### Dataset records
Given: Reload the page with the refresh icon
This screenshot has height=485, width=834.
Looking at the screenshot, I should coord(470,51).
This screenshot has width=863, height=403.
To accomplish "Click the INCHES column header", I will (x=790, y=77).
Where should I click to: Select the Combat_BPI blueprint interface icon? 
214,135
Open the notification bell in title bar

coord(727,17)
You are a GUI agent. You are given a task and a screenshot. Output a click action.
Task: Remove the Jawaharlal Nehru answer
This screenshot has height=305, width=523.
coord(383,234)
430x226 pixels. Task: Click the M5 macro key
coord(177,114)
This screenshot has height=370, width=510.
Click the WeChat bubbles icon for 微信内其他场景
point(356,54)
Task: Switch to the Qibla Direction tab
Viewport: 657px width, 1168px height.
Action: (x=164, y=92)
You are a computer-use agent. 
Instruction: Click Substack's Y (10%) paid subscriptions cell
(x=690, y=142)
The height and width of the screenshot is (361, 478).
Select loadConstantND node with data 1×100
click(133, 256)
######
### Dataset records
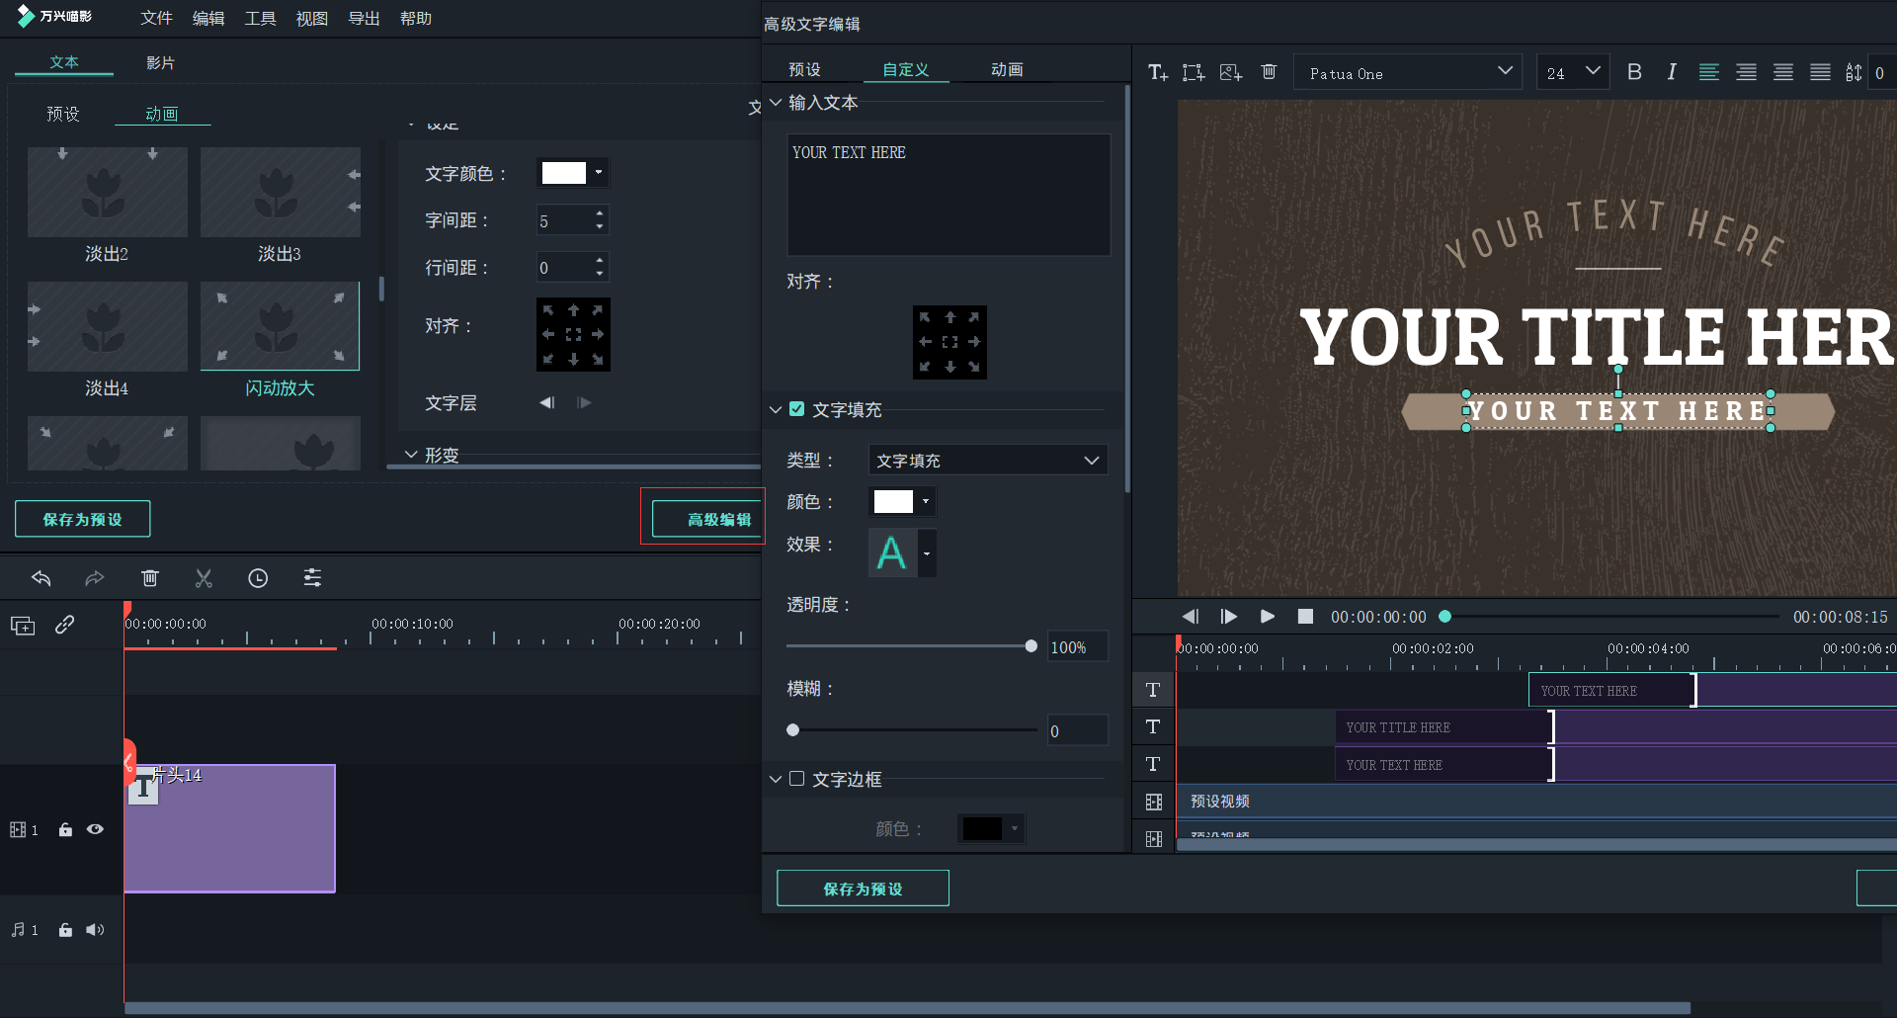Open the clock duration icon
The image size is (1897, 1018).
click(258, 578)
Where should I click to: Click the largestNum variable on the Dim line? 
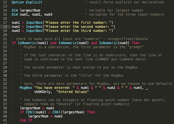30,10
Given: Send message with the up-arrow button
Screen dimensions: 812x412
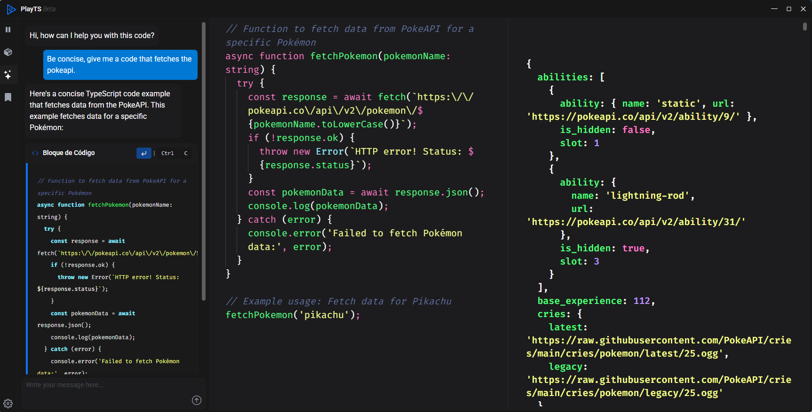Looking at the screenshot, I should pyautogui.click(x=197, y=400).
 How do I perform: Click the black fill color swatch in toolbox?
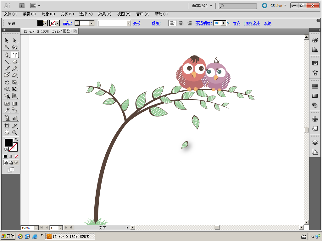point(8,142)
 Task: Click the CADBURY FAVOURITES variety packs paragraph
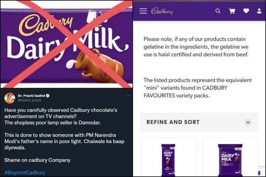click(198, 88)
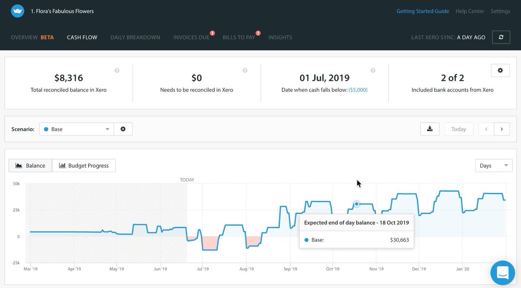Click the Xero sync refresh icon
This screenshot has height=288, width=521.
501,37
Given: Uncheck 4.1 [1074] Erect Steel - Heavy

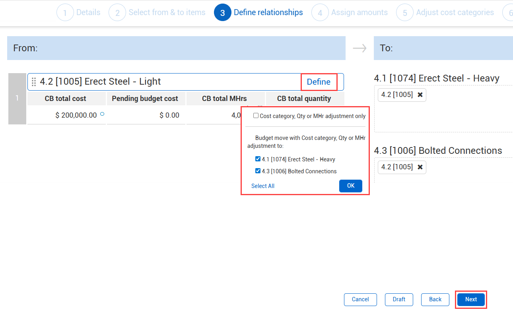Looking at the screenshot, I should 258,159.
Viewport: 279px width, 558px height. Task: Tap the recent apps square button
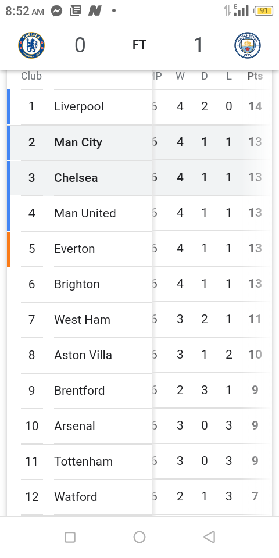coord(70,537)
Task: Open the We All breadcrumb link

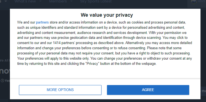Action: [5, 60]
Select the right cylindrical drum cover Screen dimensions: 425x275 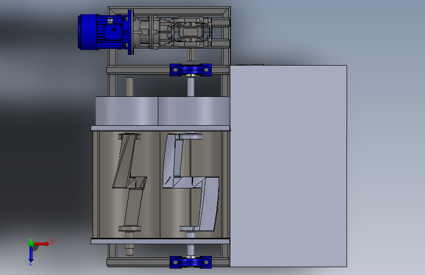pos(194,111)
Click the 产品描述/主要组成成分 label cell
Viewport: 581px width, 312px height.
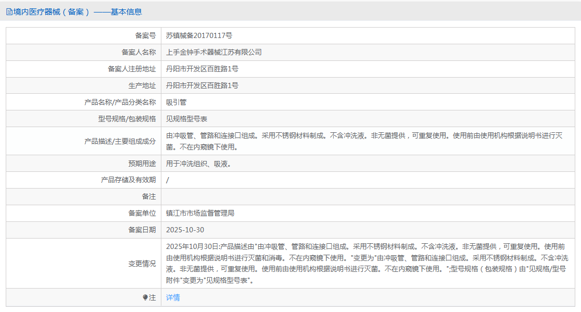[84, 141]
######
* Aim of the exercise *
The answer must be every line of the records that contains the word "agent".

* Exercise answer *
You are a GUI agent. You are given a task and a screenshot. Output a click action.
You are a computer-use agent. 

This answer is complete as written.